Puissamment évocateur dans sa sobre brièveté

Evacué, comme tous les habitants des environs, de sa maison de Pripiat après la catastrophe nucléaire de Tchernobyl, Gouri, qui vit désormais à Kiev, ressent un jour le besoin impérieux de retourner sur place y récupérer un objet personnel. Le voilà traversant la campagne ukrainienne sur sa moto attelée d’une vieille remorque, pour une halte chez ses amis Vera et Iakov demeurés à Chevtchenko, avant de s’aventurer, une fois la nuit tombée, dans la dangereuse zone interdite.

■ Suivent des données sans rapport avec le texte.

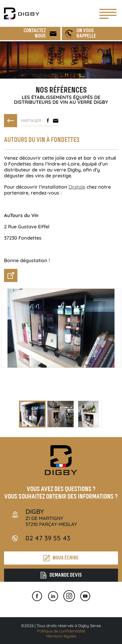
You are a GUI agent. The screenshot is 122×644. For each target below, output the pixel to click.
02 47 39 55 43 (48, 538)
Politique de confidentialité (61, 631)
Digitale (77, 187)
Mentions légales (61, 636)
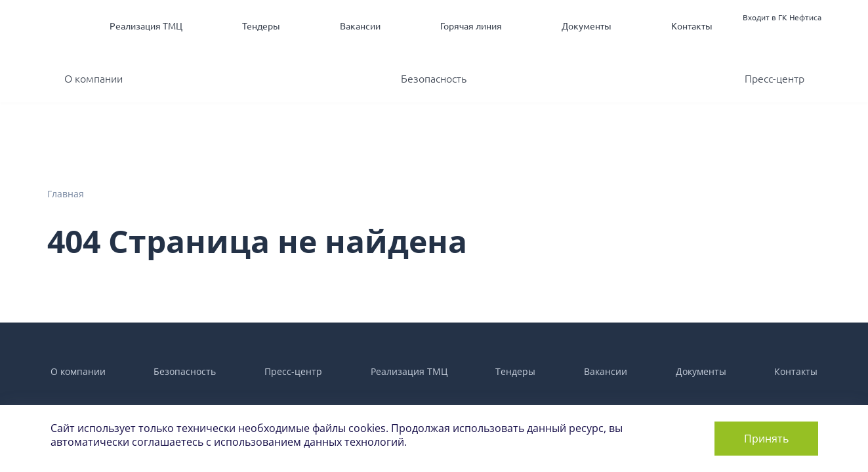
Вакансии (360, 26)
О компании (93, 79)
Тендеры (261, 26)
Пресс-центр (774, 79)
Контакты (692, 26)
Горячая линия (471, 26)
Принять (766, 439)
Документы (587, 26)
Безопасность (434, 79)
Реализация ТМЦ (146, 26)
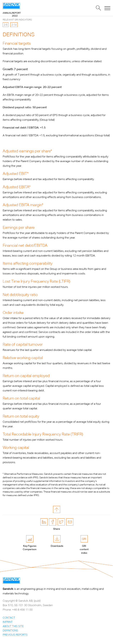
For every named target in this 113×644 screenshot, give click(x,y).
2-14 (14, 25)
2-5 (6, 25)
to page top (57, 510)
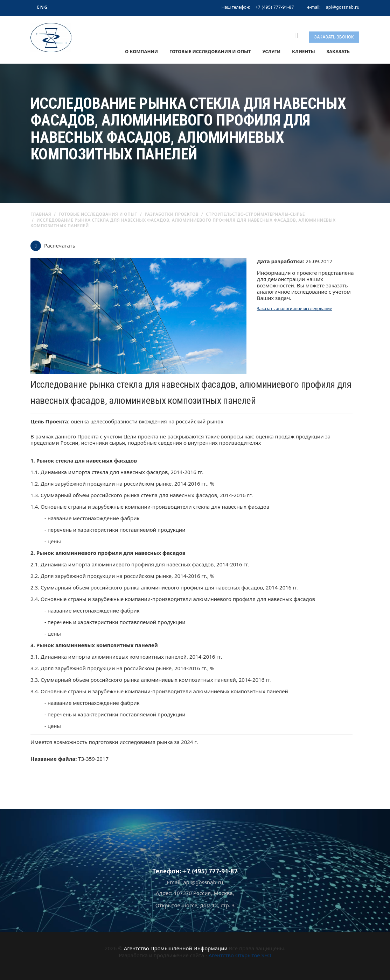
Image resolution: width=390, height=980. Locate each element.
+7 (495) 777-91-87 (275, 7)
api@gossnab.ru (343, 7)
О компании (141, 51)
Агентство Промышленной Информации (176, 948)
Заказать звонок (334, 37)
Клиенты (304, 51)
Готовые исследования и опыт (210, 51)
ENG (42, 7)
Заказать (338, 51)
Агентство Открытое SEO (240, 955)
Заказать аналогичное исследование (294, 309)
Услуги (271, 51)
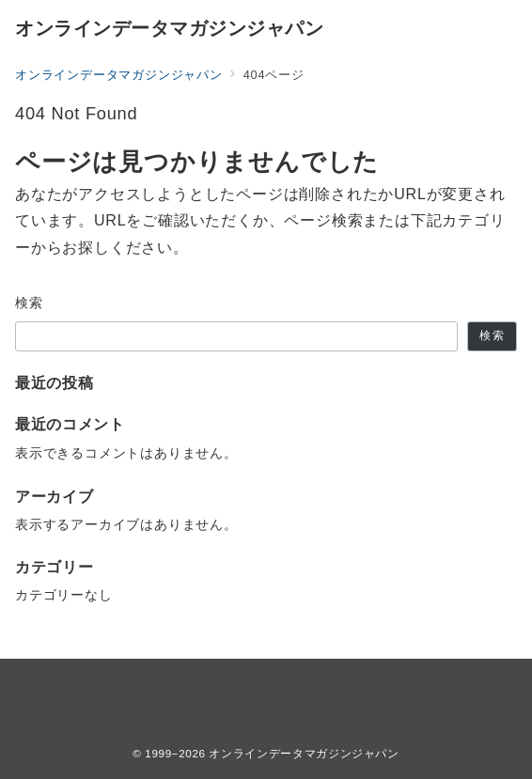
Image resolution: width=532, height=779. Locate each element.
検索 (29, 303)
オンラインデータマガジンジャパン (169, 28)
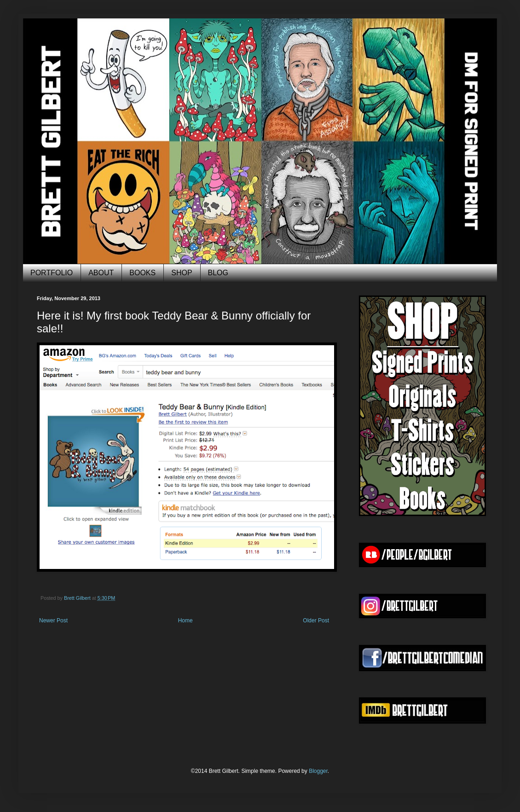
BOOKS (142, 273)
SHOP (181, 273)
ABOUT (101, 273)
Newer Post (53, 621)
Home (185, 621)
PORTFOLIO (52, 273)
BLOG (218, 273)
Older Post (316, 621)
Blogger (318, 771)
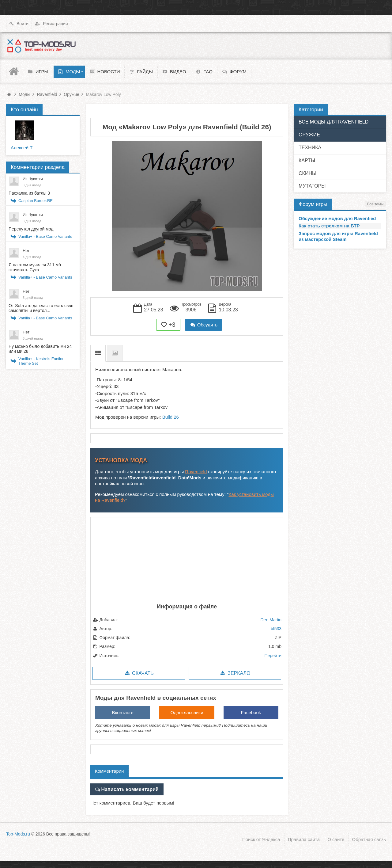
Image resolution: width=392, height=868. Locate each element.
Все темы (375, 204)
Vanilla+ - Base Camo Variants (45, 237)
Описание (98, 353)
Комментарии (109, 771)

De la catastrophe elle-même et de ses infinies conséquences, tout dans ce texte ne se devine et ne se ressent qu’au travers des quelques mots et gestes d’une poignée de modestes personnages, pauvres gens - comme tant d’autres - cueillis au dépourvu par un cataclysme qui devait tout leur voler : la vie parfois, leur santé ou même leur équilibre mental, et puis, à travers l’exil brutal et définitif impliquant l’abandon forcé du moindre objet personnel et des animaux domestiques, tout ce qui faisait leur quotidien, leur enracinement, la matière-même de leur existence. Par petites touches, au gré des bribes du passé et du présent évoquées à bâtons rompus autour des verres de vodka et des chansons célébrant les retrouvailles, se dessine un malheur subi en silence, avec le courage résigné de ceux qui n’ont d’autre choix que de faire face, abandonnés à leur seule solidarité face à l’incommensurable et monstrueuse épreuve.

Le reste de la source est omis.